* [WHAT TO DO]:
Repeat the lines below exactly as written, please, from the line with "[Youtube] (415, 11)" to the line with "Posted (92, 679)", both lines included, and no others.

Dataset entries:
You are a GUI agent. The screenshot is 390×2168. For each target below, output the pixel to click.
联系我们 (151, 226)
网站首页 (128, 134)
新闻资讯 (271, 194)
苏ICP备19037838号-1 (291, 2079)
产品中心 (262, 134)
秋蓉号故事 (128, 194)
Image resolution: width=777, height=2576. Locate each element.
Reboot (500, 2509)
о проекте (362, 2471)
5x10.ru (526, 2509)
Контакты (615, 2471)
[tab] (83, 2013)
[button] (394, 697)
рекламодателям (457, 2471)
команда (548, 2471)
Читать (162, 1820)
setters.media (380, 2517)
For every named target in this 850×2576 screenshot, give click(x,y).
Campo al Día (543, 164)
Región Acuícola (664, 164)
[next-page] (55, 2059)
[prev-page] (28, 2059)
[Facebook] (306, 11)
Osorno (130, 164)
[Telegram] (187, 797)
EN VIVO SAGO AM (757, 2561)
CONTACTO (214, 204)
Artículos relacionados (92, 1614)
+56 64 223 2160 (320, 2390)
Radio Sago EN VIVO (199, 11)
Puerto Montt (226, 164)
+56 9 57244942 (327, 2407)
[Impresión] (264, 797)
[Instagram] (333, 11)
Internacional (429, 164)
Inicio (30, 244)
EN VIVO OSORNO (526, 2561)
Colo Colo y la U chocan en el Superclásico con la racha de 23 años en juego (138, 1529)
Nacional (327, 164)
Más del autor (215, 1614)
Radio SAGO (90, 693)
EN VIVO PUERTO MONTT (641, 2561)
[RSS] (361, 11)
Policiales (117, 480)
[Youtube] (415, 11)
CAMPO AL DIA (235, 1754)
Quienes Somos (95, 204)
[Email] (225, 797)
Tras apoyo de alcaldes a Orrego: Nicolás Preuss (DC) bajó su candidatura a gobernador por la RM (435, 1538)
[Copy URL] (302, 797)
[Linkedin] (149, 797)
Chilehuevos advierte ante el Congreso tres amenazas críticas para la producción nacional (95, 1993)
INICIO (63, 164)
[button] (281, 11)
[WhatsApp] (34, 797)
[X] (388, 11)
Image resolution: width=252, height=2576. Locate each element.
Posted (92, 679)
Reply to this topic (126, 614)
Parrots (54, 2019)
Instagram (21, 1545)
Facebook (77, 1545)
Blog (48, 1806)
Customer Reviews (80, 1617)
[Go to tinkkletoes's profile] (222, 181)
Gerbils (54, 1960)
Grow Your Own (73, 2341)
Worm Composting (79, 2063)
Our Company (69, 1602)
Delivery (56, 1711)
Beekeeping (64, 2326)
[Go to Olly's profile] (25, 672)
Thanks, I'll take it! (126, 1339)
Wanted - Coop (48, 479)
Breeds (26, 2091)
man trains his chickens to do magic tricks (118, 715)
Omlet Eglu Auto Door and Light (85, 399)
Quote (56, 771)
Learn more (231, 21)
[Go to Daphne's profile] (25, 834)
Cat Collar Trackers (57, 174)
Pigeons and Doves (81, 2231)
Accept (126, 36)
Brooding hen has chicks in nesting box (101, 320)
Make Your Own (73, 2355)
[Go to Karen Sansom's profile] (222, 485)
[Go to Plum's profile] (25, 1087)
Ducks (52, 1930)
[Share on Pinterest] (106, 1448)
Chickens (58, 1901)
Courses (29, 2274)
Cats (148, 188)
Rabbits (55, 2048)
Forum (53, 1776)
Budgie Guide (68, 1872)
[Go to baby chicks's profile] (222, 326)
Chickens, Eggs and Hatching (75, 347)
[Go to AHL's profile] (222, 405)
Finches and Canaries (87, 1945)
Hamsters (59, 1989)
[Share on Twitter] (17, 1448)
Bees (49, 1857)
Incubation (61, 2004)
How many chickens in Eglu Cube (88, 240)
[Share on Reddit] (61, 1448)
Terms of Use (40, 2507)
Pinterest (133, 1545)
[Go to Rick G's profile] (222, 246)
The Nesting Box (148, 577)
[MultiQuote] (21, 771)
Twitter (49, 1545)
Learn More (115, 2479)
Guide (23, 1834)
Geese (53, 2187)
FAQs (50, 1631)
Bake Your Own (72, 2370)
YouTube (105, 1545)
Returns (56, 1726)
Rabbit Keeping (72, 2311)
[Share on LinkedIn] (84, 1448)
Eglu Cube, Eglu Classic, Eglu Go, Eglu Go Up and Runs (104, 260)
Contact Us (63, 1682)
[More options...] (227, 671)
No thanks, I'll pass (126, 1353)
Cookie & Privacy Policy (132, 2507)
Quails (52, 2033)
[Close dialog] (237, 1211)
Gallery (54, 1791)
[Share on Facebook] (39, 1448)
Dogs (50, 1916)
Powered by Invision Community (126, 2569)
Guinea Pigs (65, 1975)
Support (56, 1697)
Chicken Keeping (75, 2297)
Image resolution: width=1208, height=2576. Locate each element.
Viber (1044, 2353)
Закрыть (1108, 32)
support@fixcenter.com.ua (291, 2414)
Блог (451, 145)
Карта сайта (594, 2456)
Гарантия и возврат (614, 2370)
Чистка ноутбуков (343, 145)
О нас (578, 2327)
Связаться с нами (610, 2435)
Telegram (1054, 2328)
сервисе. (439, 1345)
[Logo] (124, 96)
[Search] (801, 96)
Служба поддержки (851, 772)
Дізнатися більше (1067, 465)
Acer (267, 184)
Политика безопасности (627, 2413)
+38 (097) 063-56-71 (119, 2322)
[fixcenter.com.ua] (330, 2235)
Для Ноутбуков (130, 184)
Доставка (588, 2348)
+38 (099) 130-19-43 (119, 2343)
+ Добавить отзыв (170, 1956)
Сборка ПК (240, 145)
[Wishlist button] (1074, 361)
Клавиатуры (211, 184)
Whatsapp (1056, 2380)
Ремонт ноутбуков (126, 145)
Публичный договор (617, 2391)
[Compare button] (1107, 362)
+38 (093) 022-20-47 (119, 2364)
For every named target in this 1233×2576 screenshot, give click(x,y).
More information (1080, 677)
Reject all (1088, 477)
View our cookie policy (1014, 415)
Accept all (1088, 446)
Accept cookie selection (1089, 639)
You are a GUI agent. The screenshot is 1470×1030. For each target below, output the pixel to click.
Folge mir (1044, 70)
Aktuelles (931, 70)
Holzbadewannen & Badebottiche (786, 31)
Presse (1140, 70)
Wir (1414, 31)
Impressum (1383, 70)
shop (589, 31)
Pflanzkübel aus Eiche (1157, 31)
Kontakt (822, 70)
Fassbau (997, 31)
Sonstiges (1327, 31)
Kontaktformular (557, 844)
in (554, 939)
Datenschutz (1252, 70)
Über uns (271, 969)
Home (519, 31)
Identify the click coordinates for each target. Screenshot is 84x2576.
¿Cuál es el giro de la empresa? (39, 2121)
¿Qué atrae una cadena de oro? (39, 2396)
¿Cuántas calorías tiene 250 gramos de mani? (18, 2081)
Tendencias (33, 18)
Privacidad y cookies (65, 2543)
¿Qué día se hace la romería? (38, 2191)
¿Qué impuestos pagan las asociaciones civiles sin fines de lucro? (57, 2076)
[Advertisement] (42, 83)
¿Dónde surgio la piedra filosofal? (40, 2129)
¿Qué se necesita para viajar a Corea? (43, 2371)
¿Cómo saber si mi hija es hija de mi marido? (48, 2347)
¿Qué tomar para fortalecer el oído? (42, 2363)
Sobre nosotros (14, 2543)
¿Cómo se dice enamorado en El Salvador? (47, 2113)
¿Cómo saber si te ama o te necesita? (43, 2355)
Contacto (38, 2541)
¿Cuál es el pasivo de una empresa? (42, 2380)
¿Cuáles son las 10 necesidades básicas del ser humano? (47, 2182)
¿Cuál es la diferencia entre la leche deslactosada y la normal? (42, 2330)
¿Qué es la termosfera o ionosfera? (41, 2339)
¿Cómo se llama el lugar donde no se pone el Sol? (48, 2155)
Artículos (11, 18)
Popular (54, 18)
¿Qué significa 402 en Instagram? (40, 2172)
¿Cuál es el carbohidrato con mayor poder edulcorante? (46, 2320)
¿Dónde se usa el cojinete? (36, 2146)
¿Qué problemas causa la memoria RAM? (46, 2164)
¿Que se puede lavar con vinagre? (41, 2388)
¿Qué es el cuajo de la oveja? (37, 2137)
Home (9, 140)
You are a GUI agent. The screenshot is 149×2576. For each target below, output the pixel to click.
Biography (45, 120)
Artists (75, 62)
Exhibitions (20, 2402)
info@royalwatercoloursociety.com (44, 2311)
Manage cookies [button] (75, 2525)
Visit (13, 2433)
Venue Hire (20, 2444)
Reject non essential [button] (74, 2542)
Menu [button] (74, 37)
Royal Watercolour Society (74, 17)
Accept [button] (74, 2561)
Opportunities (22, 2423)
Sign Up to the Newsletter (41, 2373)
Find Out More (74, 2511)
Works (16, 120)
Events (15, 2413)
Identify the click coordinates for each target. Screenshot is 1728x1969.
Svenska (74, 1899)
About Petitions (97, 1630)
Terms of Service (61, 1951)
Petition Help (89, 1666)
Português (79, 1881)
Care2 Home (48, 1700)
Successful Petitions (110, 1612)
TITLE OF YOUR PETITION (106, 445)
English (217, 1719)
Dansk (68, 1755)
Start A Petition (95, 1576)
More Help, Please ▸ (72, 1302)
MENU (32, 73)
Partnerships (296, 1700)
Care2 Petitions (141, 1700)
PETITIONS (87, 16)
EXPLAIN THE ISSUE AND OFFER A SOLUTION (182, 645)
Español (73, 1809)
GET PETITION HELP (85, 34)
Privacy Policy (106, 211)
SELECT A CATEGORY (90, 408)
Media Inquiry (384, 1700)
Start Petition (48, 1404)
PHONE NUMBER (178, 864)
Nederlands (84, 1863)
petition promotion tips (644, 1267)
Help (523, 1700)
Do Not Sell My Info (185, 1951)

* [RESPONSE]:
[Youtube] (415, 11)
CAMPO AL DIA (235, 1754)
Quienes Somos (95, 204)
[Email] (225, 797)
Tras apoyo de alcaldes a Orrego: Nicolás Preuss (DC) bajó su candidatura a gobernador por la RM (435, 1538)
[Copy URL] (302, 797)
[Linkedin] (149, 797)
Chilehuevos advierte ante el Congreso tres amenazas críticas para la producción nacional (95, 1993)
INICIO (63, 164)
[button] (281, 11)
[WhatsApp] (34, 797)
[X] (388, 11)
Image resolution: width=252, height=2576. Locate each element.
Posted (92, 679)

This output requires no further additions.